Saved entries
######

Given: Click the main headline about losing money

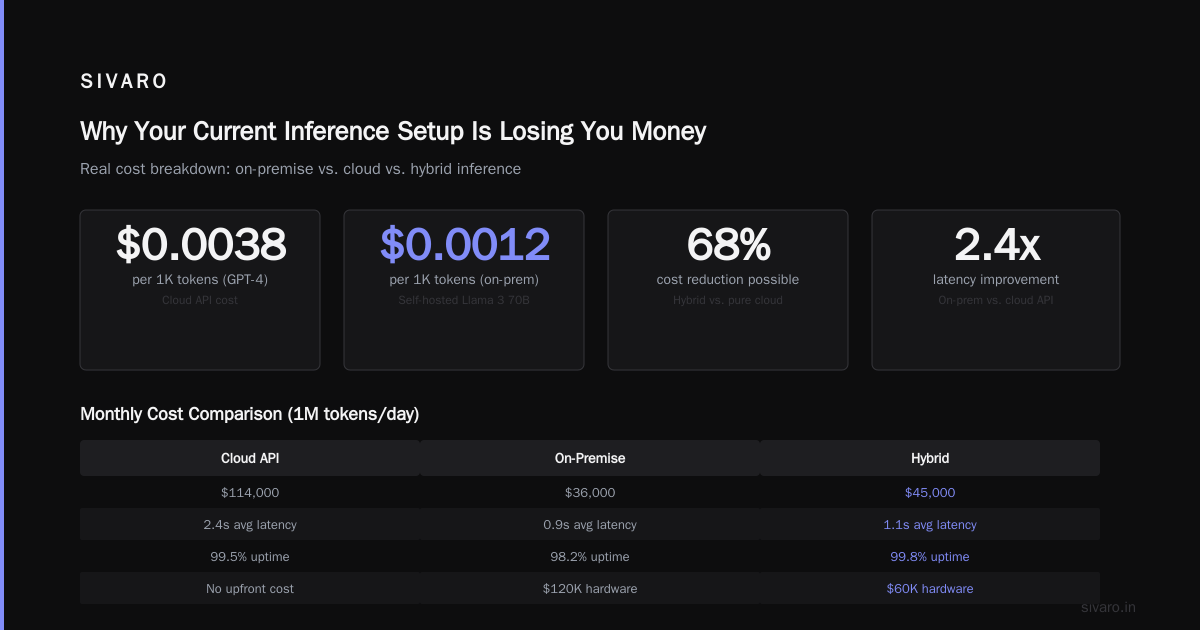Looking at the screenshot, I should point(393,131).
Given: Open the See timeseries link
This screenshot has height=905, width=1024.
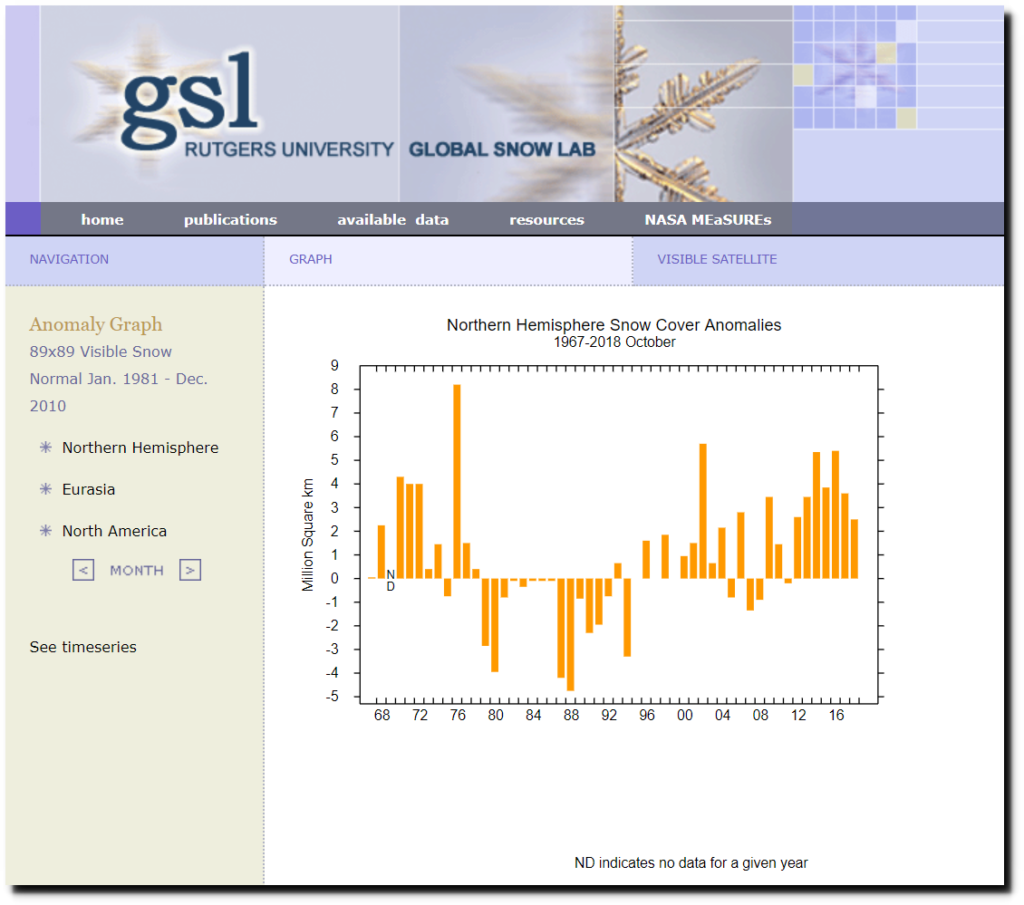Looking at the screenshot, I should coord(83,647).
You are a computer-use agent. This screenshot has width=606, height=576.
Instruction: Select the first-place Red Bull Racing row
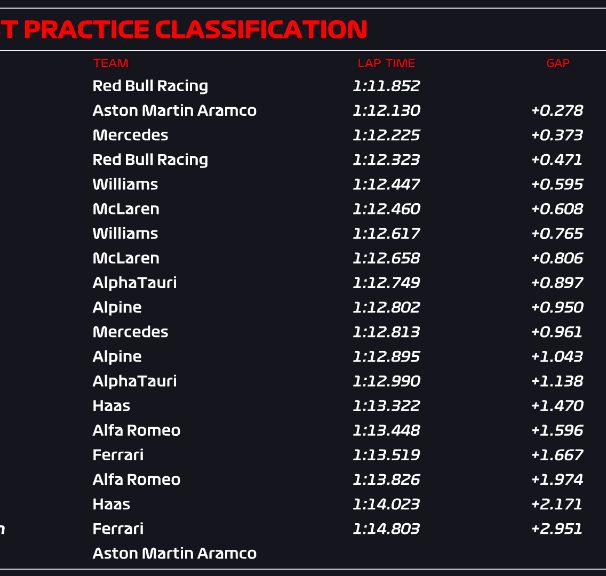(x=303, y=86)
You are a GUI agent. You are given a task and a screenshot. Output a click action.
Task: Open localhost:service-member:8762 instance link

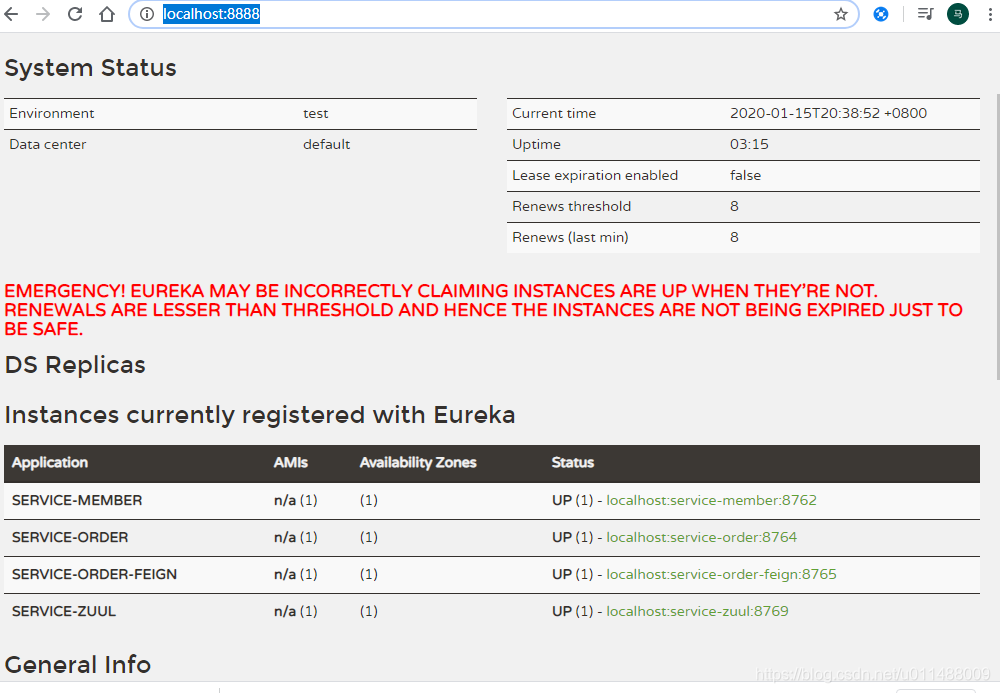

######

*EXERCISE*:
Return all lines from the data that include the string "agent".

*EXERCISE ANSWER*:
You are a computer-use agent. This screenshot has width=606, height=576.
You are a GUI agent. You are given a task and a screenshot. Output a click action.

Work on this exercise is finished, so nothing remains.